This August a horde of geeks, inventors and artists will descend on Liverpool to share stories, swap ideas and generally have good time. Some are local, some from far flung corners of the world, but they’re all coming here. Why? Because of a little event called OggCamp. What the hell is OggCamp I hear you say? Well I’m glad you asked.
OggCamp is an annual gathering of people who care about Free Software, Open Source, collaborative art, Open Hardware, hacking, and all forms of creativity. It’s a conference with a difference and the largest Open Source event in the UK. It’s a music festival with circuit boards rather than your average IT conference.
It’s organised by a handful of dedicated volunteers, completely free to enter and backed by some of the largest names in technology: Google, Canonical and O’Reilly, to mention just a few. The event has been running in various locations since 2009 and last came to Liverpool in 2010.
This year Open Labs @ LJMU and Bytemark Web Hosting are kindly supporting us and enabling OggCamp12 to return to the city – something I’m very proud of as an inhabitant. There are four talk tracks over two days with all kinds of topics: programming and development, censorship, digital rights, copyright and patents, politics, music, graphics, filmmaking, photography and more.

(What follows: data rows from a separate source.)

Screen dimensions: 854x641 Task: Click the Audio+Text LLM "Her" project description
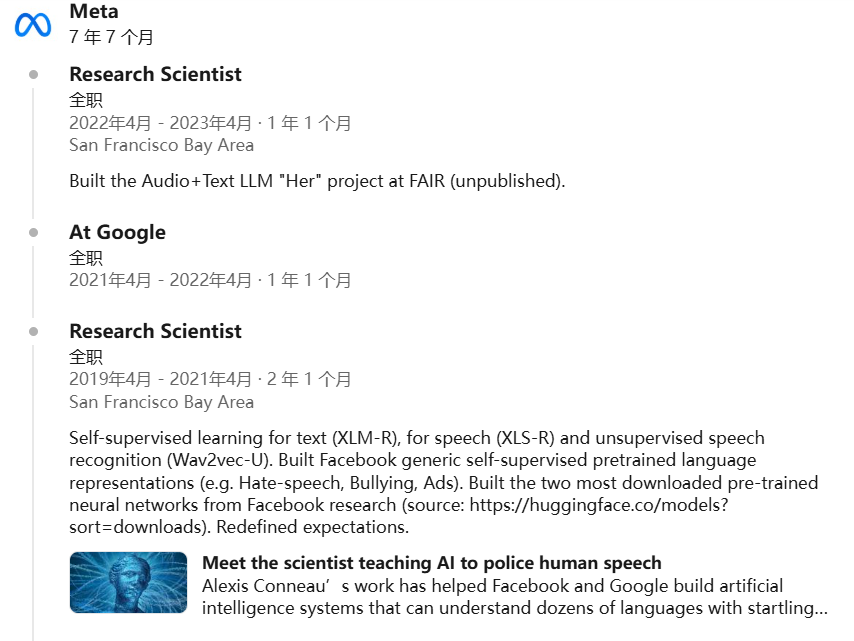pos(317,181)
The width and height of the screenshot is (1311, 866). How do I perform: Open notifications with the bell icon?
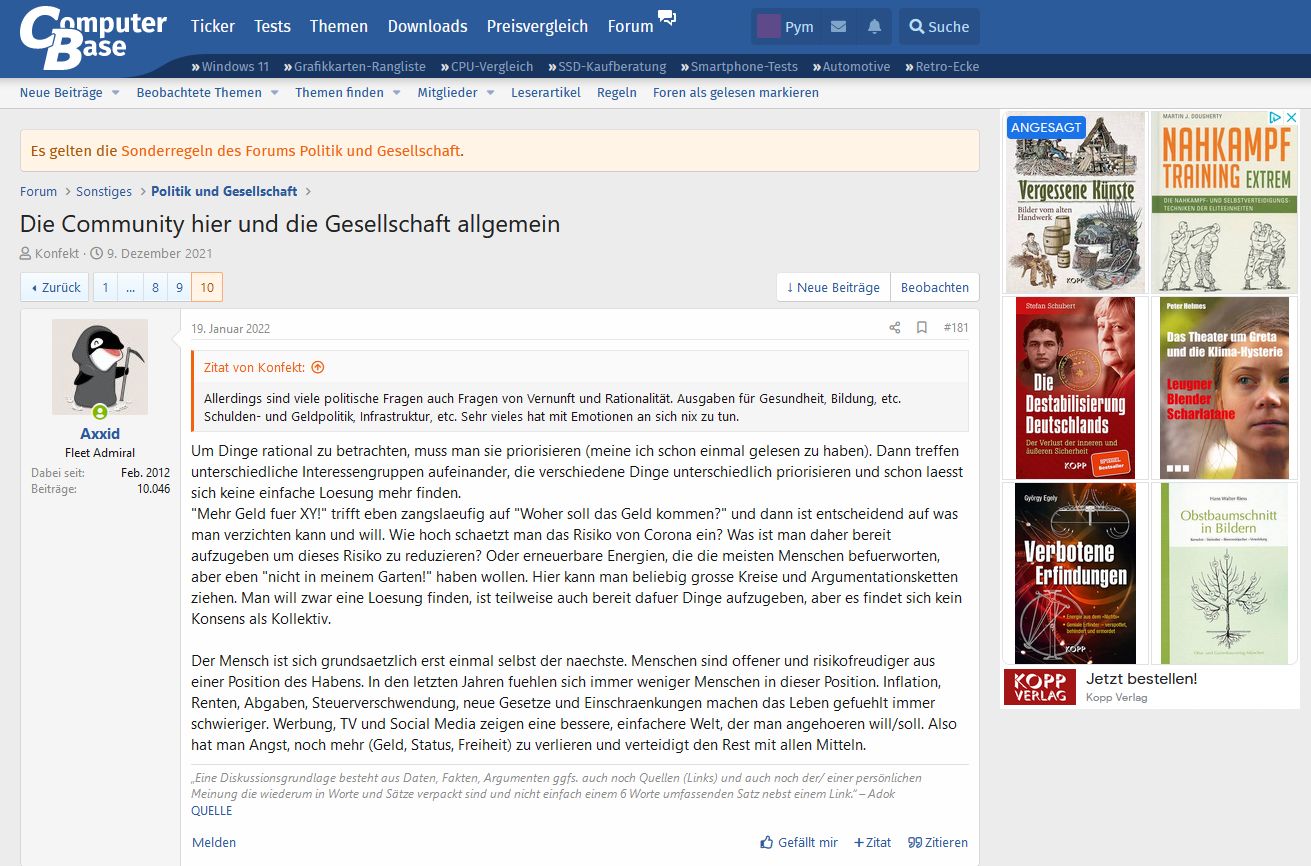coord(873,27)
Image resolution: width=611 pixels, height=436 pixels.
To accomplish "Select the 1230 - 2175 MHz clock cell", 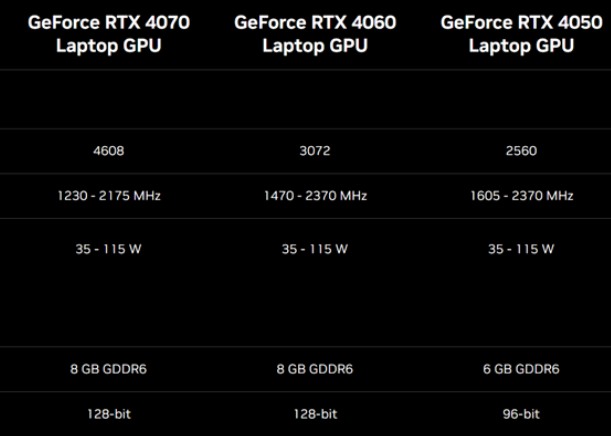I will click(109, 196).
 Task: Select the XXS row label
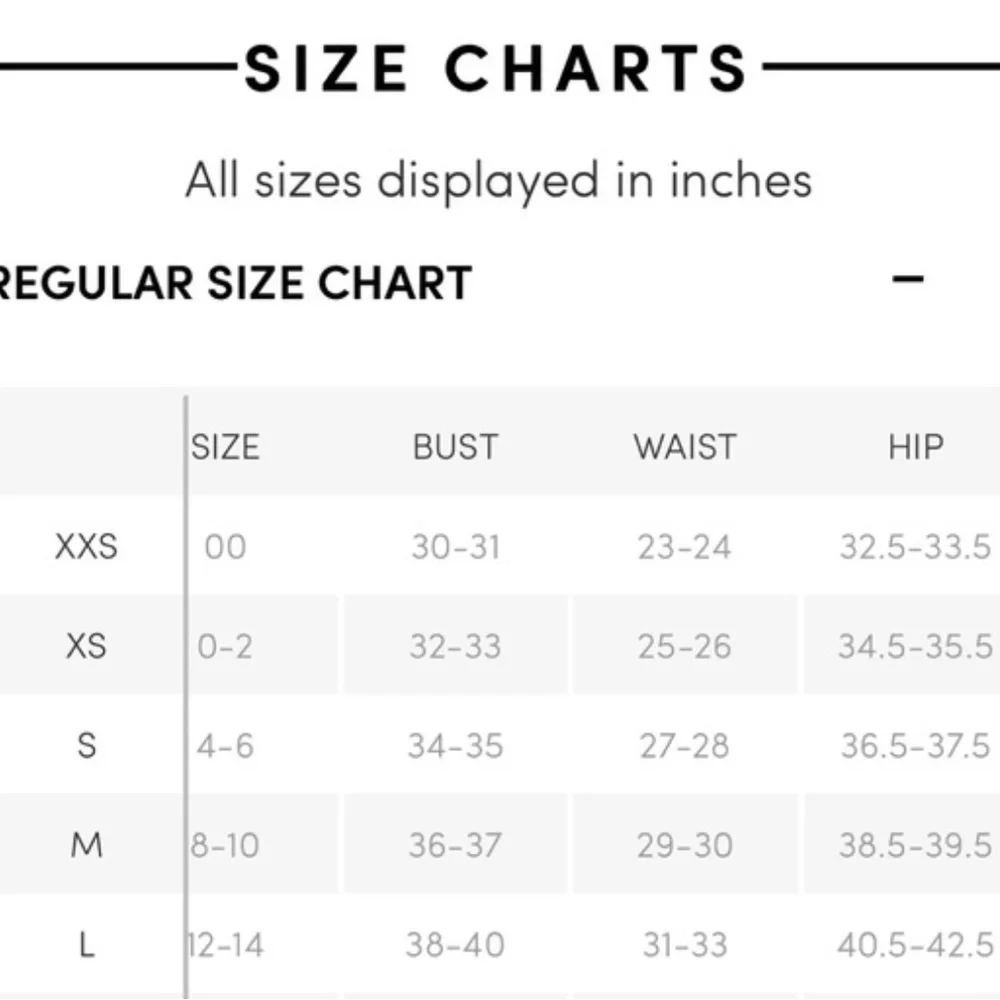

We have a dedicated Open Hardware room where we’ll be joined by some of the most compelling projects around.
You can meet the hardware guru behind the ever popular Raspberry Pi, a small low-cost Linux computer aimed at inspiring kids to write computer code again. Remember the days of typing games into your computer by copying them from magazines? That hacker culture got lost and we need the next generation to get excited about creating cool software themselves.
For the photographers amongst us, you can learn how to calibrate your screen to show perfect colours as they were intended with Richard Hughes and his amazing ColorHug project. It’s a small open hardware device that Richard designed and made available to the public in the spirit of Open Source. Adapt, improve, contribute and collaborate, that’s what it’s all about.

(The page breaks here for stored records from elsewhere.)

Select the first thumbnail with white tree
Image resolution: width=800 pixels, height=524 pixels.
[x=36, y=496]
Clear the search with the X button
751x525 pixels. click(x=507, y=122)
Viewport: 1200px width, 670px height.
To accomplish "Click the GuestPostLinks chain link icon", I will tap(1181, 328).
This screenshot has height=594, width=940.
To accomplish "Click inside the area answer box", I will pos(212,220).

You can build your own 8-bit computer from scratch with Fignition creator Julz Skidmore. Doc Brown would be proud of you. Then, once you’re done you can learn how to develop games for it and much more.
Help us reproduce a RepRap 3D printer and build a brand new one over the weekend. If you haven’t heard of 3D printing yet you’re in for a treat. It’s how many of the products you use every day are prototyped by manufacturers. The device moulds melted plastic into any 3D shape you desire. We’ll teach you how to do it and better yet, even show you how the tools are made.

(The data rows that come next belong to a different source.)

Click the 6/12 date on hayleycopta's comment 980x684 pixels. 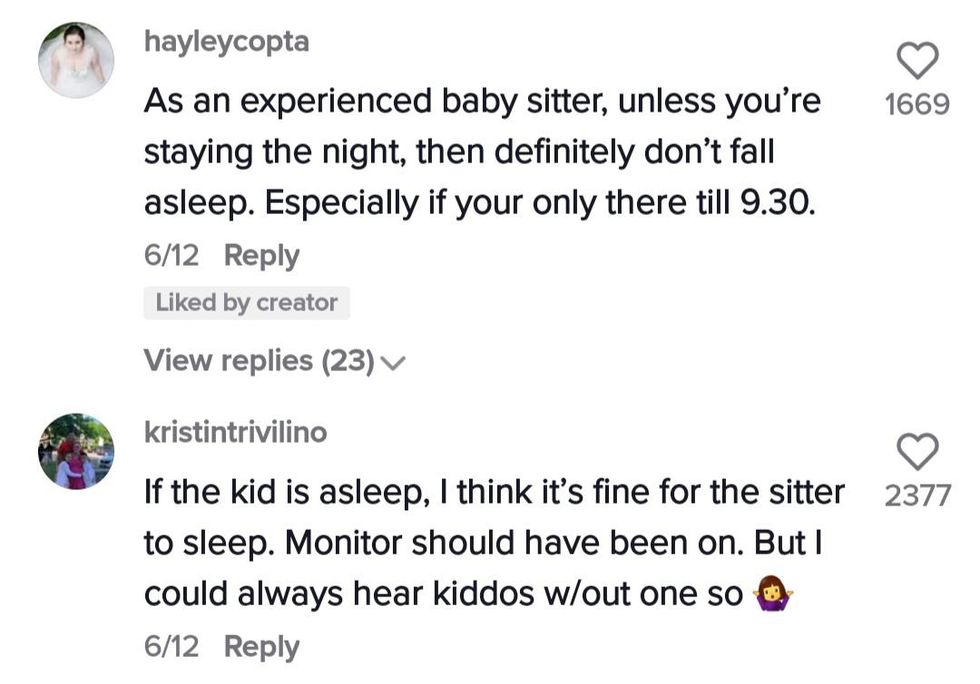pos(171,256)
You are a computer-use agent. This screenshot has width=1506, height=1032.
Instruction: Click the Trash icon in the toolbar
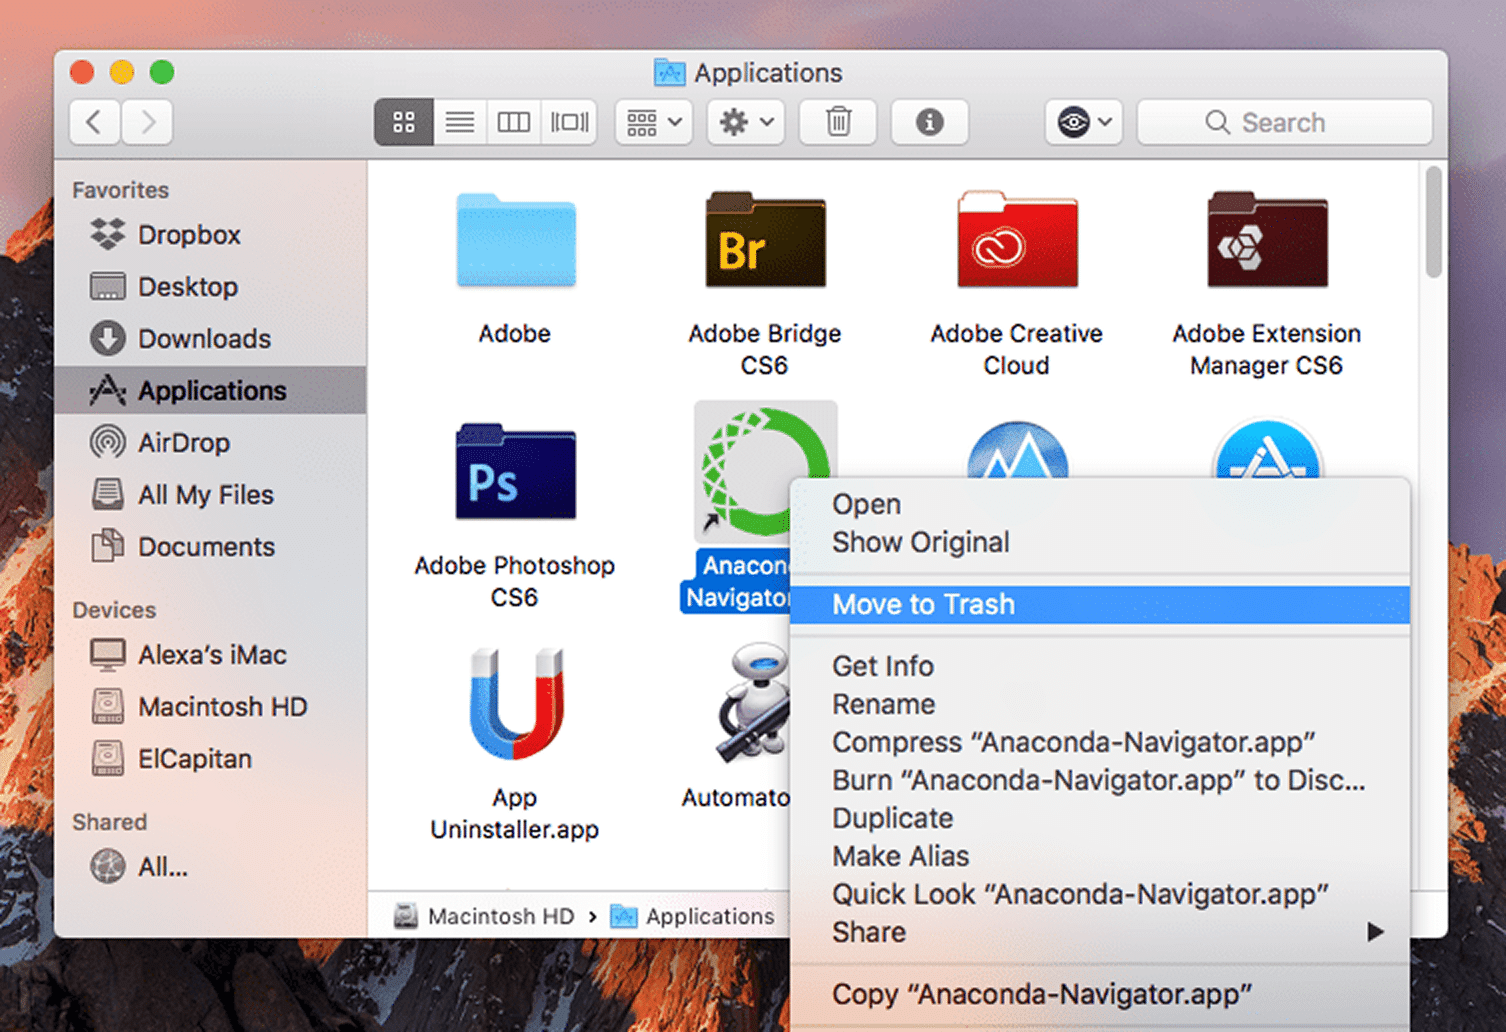click(838, 122)
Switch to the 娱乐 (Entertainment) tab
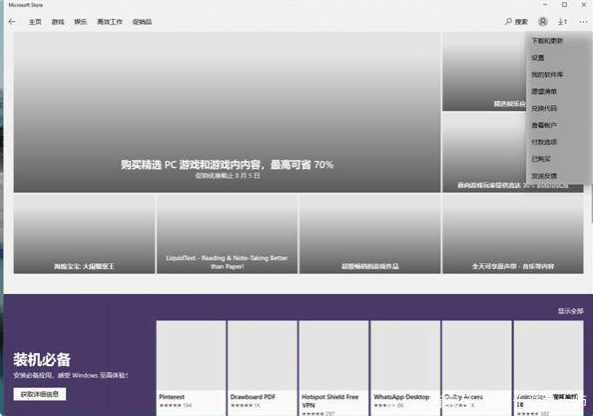Viewport: 593px width, 416px height. [x=80, y=22]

If you want to give a talk or run a session at OggCamp you can. That’s what it’s about. Simply text your idea and the dedicated software we’ve built organises it into the schedule. People can even vote on it via the web or SMS. And to round things off, we even have a special guest speaker this year by video: The one and only Mr Stephen Fry. I still can’t quite believe that.
I could bore you for hours, but I won’t. The moral of OggCamp is that good ideas are so much better when they’re shared, otherwise they die out. Come along and learn something, teach something or just hang out and enjoy yourself.
This year I was determined OggCamp should return to Liverpool. There are so many creative and intelligent people here. I want to show off our city to the world, let everybody know what we’re about and stick a drawing pin in the technology map. I also hope bringing great thinkers from other places can rub off a little on us locally.
If we can use tools like the Raspberry Pi to inspire kids about the possibilities of technology we’ll all be better off. It could stimulate new businesses in the area and help secure our future. I certainly hope so. But besides all that we’ll have a damn good time trying.